Nothing after the line containing "Given: Click the 54 length value for S" belongs in the answer; write out exactly every line from the start of the material up to it, including it.
[[ Extracted records, beginning ]]
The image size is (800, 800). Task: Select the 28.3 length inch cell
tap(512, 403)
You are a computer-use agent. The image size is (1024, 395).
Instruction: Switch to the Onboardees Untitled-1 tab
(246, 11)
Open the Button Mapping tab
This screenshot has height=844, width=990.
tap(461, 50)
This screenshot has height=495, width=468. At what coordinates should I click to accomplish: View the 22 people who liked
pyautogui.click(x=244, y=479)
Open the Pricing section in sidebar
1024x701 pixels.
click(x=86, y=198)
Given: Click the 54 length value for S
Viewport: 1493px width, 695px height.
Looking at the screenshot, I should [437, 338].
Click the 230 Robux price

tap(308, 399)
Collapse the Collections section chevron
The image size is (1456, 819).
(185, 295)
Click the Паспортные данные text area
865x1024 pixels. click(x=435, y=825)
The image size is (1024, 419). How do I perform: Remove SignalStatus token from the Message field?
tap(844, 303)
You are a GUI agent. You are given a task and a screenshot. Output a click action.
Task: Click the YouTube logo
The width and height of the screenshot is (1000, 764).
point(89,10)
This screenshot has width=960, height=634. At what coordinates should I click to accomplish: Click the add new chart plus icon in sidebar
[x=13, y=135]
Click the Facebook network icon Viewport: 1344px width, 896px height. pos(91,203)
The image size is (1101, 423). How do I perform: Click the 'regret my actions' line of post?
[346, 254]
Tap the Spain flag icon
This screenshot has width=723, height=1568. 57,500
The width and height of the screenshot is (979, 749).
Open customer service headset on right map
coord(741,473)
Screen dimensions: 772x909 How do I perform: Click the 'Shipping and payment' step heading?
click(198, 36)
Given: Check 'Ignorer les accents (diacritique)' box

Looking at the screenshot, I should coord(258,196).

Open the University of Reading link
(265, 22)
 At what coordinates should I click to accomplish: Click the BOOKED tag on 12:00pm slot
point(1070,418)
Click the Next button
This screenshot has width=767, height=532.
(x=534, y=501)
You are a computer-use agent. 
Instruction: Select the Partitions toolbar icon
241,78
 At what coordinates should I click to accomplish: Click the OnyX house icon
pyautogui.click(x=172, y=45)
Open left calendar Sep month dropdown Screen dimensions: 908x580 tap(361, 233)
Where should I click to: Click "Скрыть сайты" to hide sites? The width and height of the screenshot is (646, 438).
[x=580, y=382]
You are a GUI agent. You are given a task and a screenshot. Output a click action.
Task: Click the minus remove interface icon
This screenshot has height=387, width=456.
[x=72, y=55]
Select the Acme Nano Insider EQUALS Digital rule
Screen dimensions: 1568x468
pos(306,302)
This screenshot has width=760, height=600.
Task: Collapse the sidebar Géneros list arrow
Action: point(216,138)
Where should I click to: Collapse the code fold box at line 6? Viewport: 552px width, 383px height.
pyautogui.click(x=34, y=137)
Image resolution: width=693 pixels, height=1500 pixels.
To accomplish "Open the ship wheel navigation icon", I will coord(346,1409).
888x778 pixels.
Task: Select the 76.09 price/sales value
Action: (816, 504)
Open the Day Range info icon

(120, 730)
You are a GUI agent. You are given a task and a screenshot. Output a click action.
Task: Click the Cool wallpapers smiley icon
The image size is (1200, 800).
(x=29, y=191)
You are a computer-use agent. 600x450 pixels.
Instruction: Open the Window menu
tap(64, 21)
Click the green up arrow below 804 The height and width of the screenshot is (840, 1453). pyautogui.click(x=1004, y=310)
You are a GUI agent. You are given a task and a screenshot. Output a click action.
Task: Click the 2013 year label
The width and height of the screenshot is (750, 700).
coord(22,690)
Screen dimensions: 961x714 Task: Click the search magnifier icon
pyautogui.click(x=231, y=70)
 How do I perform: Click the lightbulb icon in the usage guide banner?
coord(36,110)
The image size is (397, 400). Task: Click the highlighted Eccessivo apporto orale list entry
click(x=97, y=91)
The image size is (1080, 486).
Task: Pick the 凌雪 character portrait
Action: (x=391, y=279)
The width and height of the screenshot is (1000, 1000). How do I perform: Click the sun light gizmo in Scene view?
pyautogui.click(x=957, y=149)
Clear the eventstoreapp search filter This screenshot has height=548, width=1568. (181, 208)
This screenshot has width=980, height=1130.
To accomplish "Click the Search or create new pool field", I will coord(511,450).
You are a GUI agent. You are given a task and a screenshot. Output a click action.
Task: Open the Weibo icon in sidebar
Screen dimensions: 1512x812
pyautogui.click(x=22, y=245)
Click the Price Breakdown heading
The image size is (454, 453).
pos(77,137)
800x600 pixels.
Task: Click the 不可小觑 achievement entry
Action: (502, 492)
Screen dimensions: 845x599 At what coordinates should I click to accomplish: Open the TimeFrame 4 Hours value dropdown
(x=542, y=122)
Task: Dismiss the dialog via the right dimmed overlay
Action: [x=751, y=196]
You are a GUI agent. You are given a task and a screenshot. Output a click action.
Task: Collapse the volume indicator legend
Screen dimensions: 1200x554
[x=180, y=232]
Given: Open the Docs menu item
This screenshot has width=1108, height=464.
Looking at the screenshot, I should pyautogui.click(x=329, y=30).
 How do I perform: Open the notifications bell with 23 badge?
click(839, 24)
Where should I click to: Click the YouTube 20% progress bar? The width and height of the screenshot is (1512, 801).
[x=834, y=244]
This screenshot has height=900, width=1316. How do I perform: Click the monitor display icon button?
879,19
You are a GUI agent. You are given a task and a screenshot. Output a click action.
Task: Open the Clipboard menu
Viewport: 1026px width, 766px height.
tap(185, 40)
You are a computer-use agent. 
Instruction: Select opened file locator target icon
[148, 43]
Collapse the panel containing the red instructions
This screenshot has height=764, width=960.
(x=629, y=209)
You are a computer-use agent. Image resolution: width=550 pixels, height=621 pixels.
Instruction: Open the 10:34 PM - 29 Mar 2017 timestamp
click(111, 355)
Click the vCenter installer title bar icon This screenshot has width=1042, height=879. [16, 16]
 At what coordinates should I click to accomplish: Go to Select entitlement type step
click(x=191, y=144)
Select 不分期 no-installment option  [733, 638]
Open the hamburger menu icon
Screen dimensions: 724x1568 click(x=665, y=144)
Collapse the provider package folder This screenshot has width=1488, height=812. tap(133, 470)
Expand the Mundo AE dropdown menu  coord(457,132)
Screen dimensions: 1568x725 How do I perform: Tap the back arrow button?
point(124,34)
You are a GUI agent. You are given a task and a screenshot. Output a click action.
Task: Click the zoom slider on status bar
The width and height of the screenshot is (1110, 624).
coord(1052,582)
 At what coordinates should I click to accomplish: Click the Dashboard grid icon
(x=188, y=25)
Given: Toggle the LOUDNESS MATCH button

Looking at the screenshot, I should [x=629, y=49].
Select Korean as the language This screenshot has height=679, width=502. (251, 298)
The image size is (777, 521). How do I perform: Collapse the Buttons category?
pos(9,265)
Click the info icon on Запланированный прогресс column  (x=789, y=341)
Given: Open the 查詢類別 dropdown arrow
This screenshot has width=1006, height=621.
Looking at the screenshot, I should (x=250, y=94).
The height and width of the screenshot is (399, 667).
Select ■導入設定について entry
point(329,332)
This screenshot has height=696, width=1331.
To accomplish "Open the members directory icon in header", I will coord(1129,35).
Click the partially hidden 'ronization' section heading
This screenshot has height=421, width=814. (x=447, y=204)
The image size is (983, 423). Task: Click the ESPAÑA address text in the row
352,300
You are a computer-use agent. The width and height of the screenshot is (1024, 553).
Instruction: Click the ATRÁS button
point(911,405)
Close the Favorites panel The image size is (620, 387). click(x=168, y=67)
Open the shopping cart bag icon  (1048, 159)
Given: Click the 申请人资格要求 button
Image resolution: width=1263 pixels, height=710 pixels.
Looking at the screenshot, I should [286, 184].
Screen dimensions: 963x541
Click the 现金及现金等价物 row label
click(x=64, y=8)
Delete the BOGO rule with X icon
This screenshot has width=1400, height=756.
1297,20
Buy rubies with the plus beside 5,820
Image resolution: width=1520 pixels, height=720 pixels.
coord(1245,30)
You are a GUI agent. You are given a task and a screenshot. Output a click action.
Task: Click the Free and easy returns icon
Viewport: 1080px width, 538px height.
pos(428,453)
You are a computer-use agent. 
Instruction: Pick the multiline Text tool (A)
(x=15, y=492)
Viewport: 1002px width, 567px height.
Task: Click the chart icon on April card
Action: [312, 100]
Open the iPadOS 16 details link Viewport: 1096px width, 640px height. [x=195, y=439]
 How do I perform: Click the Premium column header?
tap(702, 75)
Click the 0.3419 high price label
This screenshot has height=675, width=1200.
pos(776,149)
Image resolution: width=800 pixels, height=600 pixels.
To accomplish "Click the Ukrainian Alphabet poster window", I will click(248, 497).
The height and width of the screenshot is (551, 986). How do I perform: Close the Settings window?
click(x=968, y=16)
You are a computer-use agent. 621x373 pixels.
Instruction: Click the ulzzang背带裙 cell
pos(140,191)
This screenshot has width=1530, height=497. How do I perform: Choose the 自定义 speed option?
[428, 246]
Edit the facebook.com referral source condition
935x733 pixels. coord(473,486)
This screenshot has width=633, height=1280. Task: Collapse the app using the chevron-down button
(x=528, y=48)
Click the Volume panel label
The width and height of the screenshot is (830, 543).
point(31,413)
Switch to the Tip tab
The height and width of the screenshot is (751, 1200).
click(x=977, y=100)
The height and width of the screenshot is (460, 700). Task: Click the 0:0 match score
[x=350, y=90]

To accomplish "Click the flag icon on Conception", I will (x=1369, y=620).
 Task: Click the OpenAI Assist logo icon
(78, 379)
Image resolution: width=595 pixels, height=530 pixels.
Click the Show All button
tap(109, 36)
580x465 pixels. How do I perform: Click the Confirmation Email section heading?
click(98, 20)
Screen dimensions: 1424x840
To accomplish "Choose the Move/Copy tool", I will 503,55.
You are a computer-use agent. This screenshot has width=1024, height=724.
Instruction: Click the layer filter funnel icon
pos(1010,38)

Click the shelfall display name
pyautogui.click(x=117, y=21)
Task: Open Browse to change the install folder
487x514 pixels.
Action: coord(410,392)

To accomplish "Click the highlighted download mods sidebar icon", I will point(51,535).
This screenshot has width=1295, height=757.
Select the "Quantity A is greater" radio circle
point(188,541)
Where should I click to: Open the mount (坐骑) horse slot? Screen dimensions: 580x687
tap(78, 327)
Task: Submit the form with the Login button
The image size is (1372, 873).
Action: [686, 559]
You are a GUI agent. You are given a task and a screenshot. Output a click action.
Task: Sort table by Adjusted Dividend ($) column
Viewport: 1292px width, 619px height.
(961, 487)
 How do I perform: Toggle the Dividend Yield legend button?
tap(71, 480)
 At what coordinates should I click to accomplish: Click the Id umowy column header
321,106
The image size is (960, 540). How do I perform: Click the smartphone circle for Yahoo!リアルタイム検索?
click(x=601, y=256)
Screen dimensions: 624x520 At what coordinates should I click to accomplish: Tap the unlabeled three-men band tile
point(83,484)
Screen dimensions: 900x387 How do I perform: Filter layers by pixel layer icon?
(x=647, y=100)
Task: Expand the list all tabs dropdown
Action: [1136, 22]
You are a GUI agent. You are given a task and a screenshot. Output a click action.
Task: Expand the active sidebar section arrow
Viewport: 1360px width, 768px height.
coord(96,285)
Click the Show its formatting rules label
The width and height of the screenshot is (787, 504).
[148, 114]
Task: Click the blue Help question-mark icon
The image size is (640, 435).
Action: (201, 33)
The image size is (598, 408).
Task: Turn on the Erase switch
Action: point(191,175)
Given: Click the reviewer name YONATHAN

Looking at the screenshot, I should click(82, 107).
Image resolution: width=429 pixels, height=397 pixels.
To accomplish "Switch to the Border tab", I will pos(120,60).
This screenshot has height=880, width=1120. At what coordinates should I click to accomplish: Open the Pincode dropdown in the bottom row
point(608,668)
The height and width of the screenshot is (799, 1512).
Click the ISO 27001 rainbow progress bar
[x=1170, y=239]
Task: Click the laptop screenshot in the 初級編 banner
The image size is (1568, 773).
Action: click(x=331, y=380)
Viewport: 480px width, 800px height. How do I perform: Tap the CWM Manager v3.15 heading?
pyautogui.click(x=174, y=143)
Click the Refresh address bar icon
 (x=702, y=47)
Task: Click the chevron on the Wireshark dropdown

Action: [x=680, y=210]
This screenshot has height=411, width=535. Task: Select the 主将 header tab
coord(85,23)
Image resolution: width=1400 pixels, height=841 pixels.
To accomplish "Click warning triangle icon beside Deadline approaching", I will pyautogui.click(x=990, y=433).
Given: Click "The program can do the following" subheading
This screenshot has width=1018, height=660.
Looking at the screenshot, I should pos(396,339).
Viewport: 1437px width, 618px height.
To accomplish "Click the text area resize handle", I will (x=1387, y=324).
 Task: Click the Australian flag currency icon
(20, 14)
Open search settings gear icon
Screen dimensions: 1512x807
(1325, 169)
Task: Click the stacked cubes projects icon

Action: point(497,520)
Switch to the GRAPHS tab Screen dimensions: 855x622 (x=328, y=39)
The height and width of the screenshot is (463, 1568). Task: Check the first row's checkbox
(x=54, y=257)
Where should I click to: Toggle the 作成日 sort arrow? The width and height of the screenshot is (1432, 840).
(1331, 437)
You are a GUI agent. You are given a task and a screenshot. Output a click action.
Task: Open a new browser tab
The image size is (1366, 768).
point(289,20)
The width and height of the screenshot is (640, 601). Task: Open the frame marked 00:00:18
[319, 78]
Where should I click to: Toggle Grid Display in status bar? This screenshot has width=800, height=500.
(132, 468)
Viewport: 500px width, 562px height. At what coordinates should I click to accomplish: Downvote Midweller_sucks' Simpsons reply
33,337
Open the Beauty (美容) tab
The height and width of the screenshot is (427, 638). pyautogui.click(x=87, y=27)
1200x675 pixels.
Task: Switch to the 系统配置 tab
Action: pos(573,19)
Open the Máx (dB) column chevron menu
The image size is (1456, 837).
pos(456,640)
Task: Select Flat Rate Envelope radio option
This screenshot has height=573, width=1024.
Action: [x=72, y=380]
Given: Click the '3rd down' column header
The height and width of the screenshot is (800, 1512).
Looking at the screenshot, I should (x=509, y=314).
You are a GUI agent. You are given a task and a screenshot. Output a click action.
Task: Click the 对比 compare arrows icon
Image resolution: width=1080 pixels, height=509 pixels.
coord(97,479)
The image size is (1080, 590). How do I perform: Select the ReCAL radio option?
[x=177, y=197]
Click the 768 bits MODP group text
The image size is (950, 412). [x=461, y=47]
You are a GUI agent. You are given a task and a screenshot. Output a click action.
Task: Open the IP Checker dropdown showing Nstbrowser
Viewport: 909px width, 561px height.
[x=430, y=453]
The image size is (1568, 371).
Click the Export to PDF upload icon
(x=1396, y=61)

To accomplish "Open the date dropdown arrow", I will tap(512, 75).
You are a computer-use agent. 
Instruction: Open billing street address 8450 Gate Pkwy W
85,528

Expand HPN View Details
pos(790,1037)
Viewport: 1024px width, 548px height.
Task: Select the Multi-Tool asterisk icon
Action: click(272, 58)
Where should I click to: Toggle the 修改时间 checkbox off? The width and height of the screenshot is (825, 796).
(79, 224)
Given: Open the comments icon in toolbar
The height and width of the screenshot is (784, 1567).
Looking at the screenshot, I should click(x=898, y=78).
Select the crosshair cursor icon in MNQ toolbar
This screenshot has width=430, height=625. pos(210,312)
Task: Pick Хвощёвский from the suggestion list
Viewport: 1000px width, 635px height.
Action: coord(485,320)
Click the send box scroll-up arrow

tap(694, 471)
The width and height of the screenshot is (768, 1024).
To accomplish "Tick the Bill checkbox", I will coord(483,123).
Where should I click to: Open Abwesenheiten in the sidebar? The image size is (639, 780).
[[ Extracted records, end ]]
Solution -
The image size is (800, 800). Task: Select the 28.3 length inch cell
tap(512, 403)
You are a computer-use agent. The image size is (1024, 395).
Instruction: Switch to the Onboardees Untitled-1 tab
(246, 11)
Open the Button Mapping tab
This screenshot has height=844, width=990.
tap(461, 50)
This screenshot has height=495, width=468. At what coordinates should I click to accomplish: View the 22 people who liked
pyautogui.click(x=244, y=479)
Open the Pricing section in sidebar
1024x701 pixels.
click(x=86, y=198)
Given: Click the 54 length value for S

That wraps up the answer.